Cold showers and ice baths. Brief cold exposure activates brown adipose tissue and burns some additional calories. The effect is small (10–30 kcal per session) and fades as your body adapts. Cold exposure has genuine benefits for recovery and mood, but metabolic boosting is not one of them.
Spicy food. Capsaicin raises metabolic rate briefly by about 8%. On a 2,000 kcal day, that is 20 kcal. Eat chillies because you like them, not because they will change your body composition.
Fat-burner supplements. Most contain caffeine, green tea extract, and various herbal ingredients with minimal evidence. At best they replicate the effect of a cup of coffee. At worst they contain undisclosed stimulants with cardiovascular risks. Save your money.
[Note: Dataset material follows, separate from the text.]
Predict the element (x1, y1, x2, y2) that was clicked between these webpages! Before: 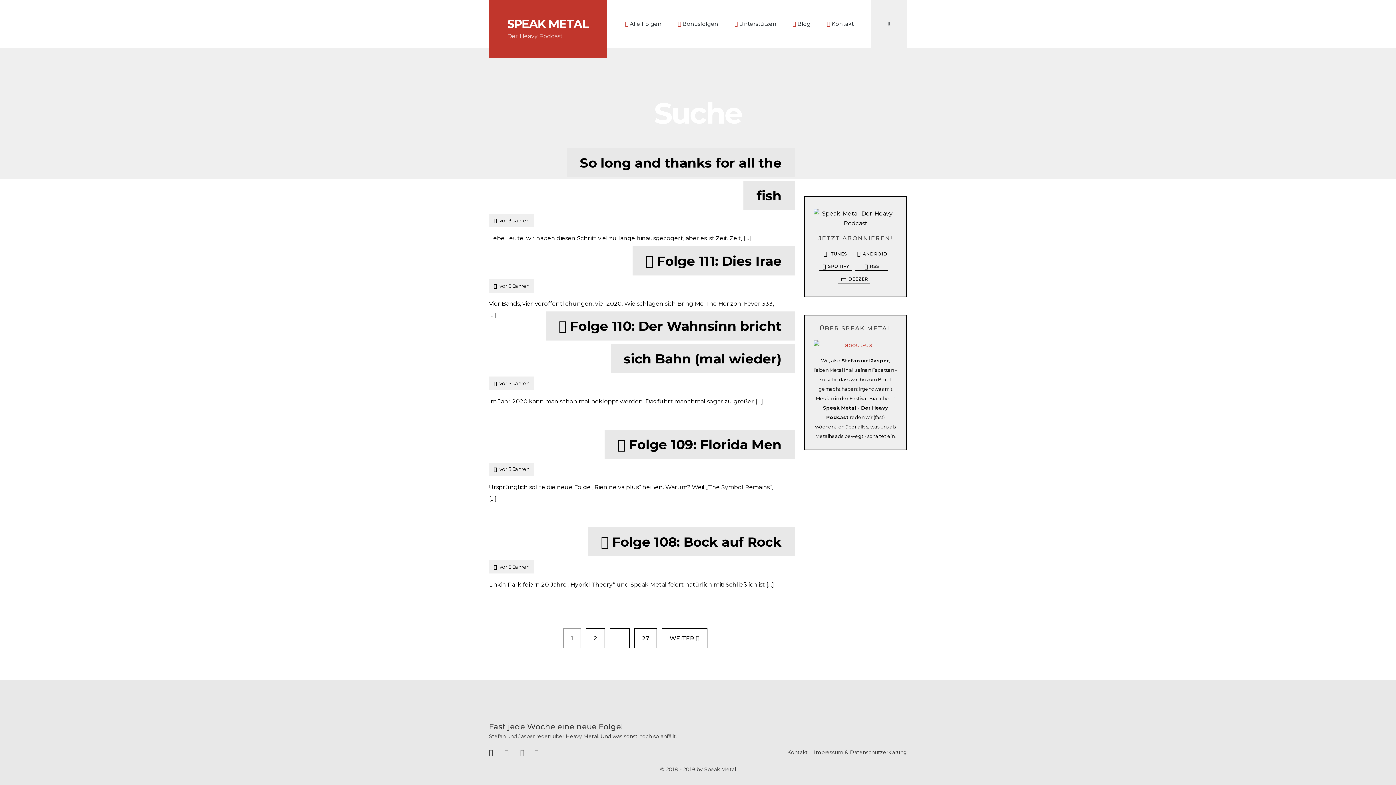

Eating six small meals instead of three. The thermic effect of food is determined by total intake, not meal frequency. Six meals of 300 kcal produce the same TEF as three meals of 600 kcal. Meal timing is a preference, not a metabolic lever.
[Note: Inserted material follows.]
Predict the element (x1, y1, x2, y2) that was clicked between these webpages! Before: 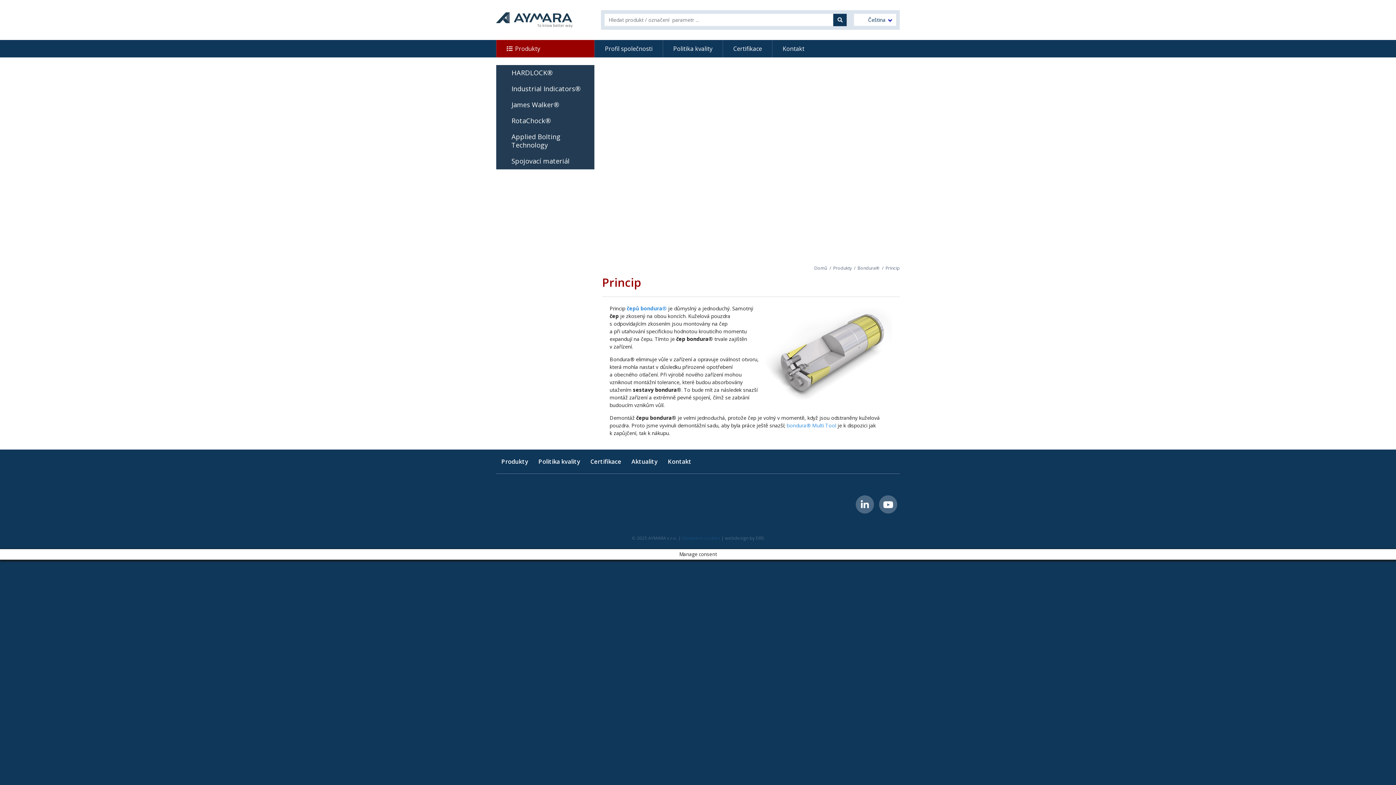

What actually works: resistance training and adequate protein. Building and maintaining muscle tissue is the only sustainable way to raise BMR. Everything else is noise.
Frequently asked questions
What is a normal BMR?
For adult women, BMR typically ranges from 1,200 to 1,600 kcal per day. For adult men, 1,500 to 2,000 kcal. The variation depends primarily on lean body mass, height, age, and sex. A taller, more muscular person will have a higher BMR than a shorter, lighter person of the same age.
Can I eat below my BMR?
Technically you can, but it is rarely advisable outside medical supervision. Eating below BMR for extended periods increases muscle loss, reduces metabolic rate, disrupts hormones, and makes the diet harder to sustain. A moderate deficit (10–25% below TDEE, which keeps intake above BMR) is safer and more effective long-term.
Does muscle raise BMR?
Yes. Muscle tissue burns roughly 13 kcal per kg per day at rest, compared to about 4.5 kcal per kg for fat tissue. Adding 5 kg of muscle would raise your BMR by about 65 kcal per day. It is not a massive number, but it compounds over time and is one of the strongest arguments for resistance training during weight loss.
What is the difference between BMR and RMR?
BMR (Basal Metabolic Rate) is measured under strict laboratory conditions: 12+ hours fasted, complete rest, thermoneutral environment. RMR (Resting Metabolic Rate) is measured under less strict conditions and is typically 5–10% higher than BMR because it includes the minor energy cost of being awake. In practice, most online calculators estimate RMR and label it BMR.